Possessing a fake passport falls under the purview of New York’s forgery laws, which criminalize the possession of any forged instrument, or a written instrument that has been illegally created, completed, or altered. It is usually prosecuted as criminal possession of a forged instrument in the second degree, which specifically targets documents issued or created by government agencies.
Under NY PL 170.25, a person is guilty of criminal possession of a forged instrument in the second degree when they possess any forged instrument (defined in section 170.10 as “written instrument officially issued or created by a public office, public servant or governmental instrumentality”) with full knowledge that it was forged and deliberate intent to defraud. It is a class D felony punishable by up to 7 years in prison. NY PL 170.00(7) decrees that a person is guilty of criminal possession of a forged instrument in the third degree when they knowingly possess a forged instrument such as a fake passport and intend to use it to defraud, deceive, or injure someone else. Criminal possession of a forged instrument in the third degree is a class A misdemeanor punishable by up to a year in jail.
When is the best time to act?:
Being charged with criminal possession of a forged instrument can result in serious penalties. A felony or misdemeanor conviction in New York state can have an adverse impact on a person’s job prospects as well as present obstructions when applying for professional licenses or certifications. Anyone arrested for this offense needs to speak with a New York criminal defense attorney right away.

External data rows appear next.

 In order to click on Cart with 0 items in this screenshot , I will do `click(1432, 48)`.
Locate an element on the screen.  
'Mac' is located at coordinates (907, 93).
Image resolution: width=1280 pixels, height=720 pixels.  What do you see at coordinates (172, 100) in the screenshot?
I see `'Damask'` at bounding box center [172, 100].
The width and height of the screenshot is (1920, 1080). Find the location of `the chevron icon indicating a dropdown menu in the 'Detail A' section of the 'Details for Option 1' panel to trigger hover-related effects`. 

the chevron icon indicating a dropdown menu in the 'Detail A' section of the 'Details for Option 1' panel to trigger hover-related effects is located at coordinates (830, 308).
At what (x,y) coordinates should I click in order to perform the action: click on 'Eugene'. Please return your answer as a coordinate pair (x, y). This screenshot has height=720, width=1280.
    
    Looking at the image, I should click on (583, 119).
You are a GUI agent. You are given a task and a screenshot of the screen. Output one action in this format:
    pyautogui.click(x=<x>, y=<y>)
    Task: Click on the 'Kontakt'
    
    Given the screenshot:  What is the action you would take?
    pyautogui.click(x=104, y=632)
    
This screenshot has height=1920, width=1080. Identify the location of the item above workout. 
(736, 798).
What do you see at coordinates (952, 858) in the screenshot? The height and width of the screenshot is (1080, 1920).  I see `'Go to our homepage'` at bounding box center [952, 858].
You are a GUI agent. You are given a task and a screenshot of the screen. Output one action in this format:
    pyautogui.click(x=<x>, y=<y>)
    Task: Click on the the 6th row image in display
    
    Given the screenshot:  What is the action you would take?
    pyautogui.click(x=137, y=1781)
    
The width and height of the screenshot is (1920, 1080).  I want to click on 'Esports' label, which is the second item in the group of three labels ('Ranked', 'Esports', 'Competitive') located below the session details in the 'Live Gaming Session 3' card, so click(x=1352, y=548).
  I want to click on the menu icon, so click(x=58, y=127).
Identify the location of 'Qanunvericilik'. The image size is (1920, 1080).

High profile/Government cases:
In November 2011 Brian Kim, 36, was arraigned for running a Ponzi scheme that bilked approximately $6 million from 45 victims. Kim and his hedge fund had been indicted the previous February on charges of Grand Larceny in the First and Second Degree, Scheme to Defraud, Falsifying Business Records in the First Degree and felony violations of the Martin Act. Prior to that, he had been indicted in 2009 for stealing $430,000 from the condominium complex where he lived, but before the trial he fled to Hong Kong using a fraudulently obtained U.S. passport, which resulted in additional charges of bail jumping and passport fraud. He was returned to New York in October 2011.
Criminal possession of stolen property, forgery, grand larceny, identity theft, offering false instrument for filing
Mental disease / defect, false accusation, and proven lack of intent to knowingly commit an illegal act can all be presented as defenses.
Difference between New York state and Federal statutes:
18 U.S. Code § 1028 covers fraud and related activity in connection with identification documents, authentication features, and information. Possession or transfer of a false identification document such as a passport is a felony punishable by up to 15 years in a federal prison, or a fine, or both.